We neglect our boundaries and we get hurt when we stop requiring our lovers to treat us with the kindness and respect we require even from strangers.
(Photo by Adi Goldstein on Unsplash)
Dr T J Jordan
When we feel hurt by something our lovers say or do, we often have tolerated breaches of decent, respectful behavior because we love them. But love ought not serve as an occasion to ignore the requirements of kindness and caring.
We accept from our lovers behavior that we would not tolerate from friends, relatives, colleagues, or strangers. And extreme tolerance sometimes turns us into victims of emotional abuse and neglect.
There is such a thing as tolerating too much. There is a point at which acceptance becomes toxic.
Not everything our lovers say or do is excusable or acceptable. This refers to both what they have done and what they have neglected to do.
The Crucial Question
In our attempts to provide love that is as unconditional as possible, we can lose sight of ourselves to a hurtful extent. We have difficulty seeing where the point of unacceptable behavior begins.

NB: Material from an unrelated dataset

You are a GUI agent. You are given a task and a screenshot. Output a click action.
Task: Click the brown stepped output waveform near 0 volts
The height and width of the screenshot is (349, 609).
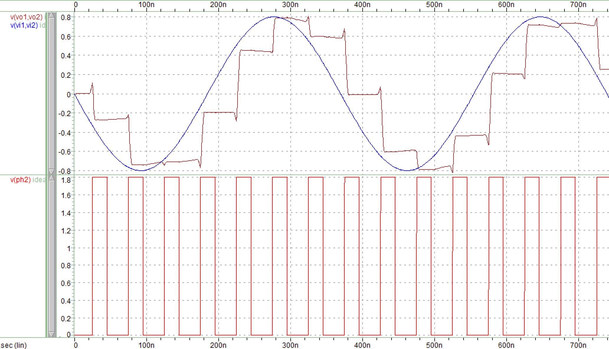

When we make a habit of constantly monitoring our brains for negative responses, we eventually burn out. We are not built to be so vigilant without risking relationship fatigue.
We can help ourselves see what we would do better not to accept by asking ourselves the simple question:
If this were not my lover but someone else instead, how would I react to the behavior?
The chances are that when we need to ask this question, we have already found the behavior objectionable. It offends us and even hurts us.
The general rule is:
If we would not accept this behavior from someone else, it’s certainly out of line for a lover!
In spite of the fact that we experience pain, anxiety, and other uncomfortable reactions, we often stuff down our responses instead of paying attention to them. We have somehow been taught to sacrifice ourselves on the alter of relationships. We fear loss of love and loss of intimate sex.